The guarantees made by FORTIFY_SOURCE and -fstack-protector are very
narrow and unfortunately not well definable.  They do not define what
the system allows; they define a process to attempt to detect attacks
just in time.  The advantages here are very real; however, we can make
NO GENERALIZED GUARANTEES on the effectiveness of this protection.

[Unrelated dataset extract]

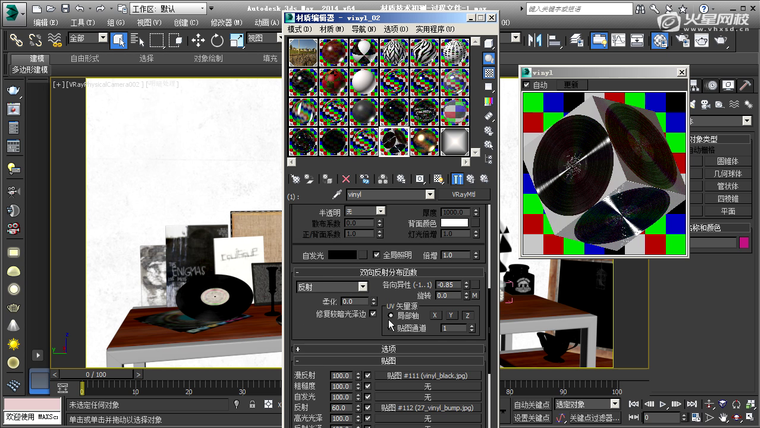Click the 贴图 #111 (vinyl_black.jpg) map button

One example of breaking -fstack-protector, a function pointer in a
structure in the local stack frame of the caller may be destroyed.  If a
pointer to this structure was passed to the current function AND the
current function calls the function pointed to before returning, then an
overflow occurring before call via said function pointer can destroy the
function pointer and lead to a successful attack.  This scenario is
HIGHLY UNLIKELY; however, the probability of this occurrence CANNOT BE
QUANTIFIED and thus we CANNOT GUARANTEE a specific level of protection.

Summary:

 * FORTIFY_SOURCE and -fstack-protector prevent stack buffer overflows
   from carrying out injected attack logic (instead the program crashes)
 * Fedora Core 5 uses both of these protections; RHEL5 will inherit
   these.  This means there is already wide testing happening for these.
 * FORTIFY_SOURCE uses code analysis at compile time and replaces
   functions like strcpy() and sprintf() for run-time protection if it
   knows an attack is possible to detect at run-time
 * -fstack-protector uses canary-based protection at run-time
 * Canaries are random and 32-bits, and thus can be broken in 1 of every
   4 billion attacks
 * Many attacks that -fstack-protector stops also are hindered by stack
   and heap randomization; the effectiveness of these protections is
   multiplied in these cases.
 * Our current best possible protection is theoretically 32 + 19 + 8
   bits, 59 bits, approximately 5.8x10^17 states with only 1 being a
   success case, assuming a stack buffer overflow on a non-executable
   stack forcing a return-to-libc.
 * Canaries can be evaded by certain attacks like printf(USER_STRING);
   however, these attacks require other forms of bugs not characteristic
   of vanilla-style buffer overflows
 * Bugs in packages may be exposed by either FORTIFY_SOURCE or
   -fstack-protector; thus, these are not only security tools, but
   valuable quality assurance tools
 * Bugs in gcc may cause miscompilation when using FORTIFY_SOURCE or
   -fstack-protector.  This should lead to fixing gcc.
 * If a bug in FORTIFY_SOURCE or -fstack-protector in gcc cannot be
   fixed, the only solution is to build the affected packages without
   protection; these packages should be marked in their description as
   NOT protected to aid system administrators in making security
   conscious decisions.
 * Unlike with ASLR, We CANNOT make guarantees based on stack smash
   protection.  We CAN benefit from these protections, just not in a
   mathematically quantifiable way.

POSITION INDEPENDENT EXECUTABLES

It was noted that an attack could be completed by which existing code in
the main executable image can be executed to call various library
functions without identifying the mmap() base, thus breaking ASLR.  It
is also possible to place the data for these function calls in the heap,
which is not currently randomized; this escapes the need for guessing
the stack's position, and gives 0 bits of entropy and a 100% successful
attack to a crafty attacker despite ASLR.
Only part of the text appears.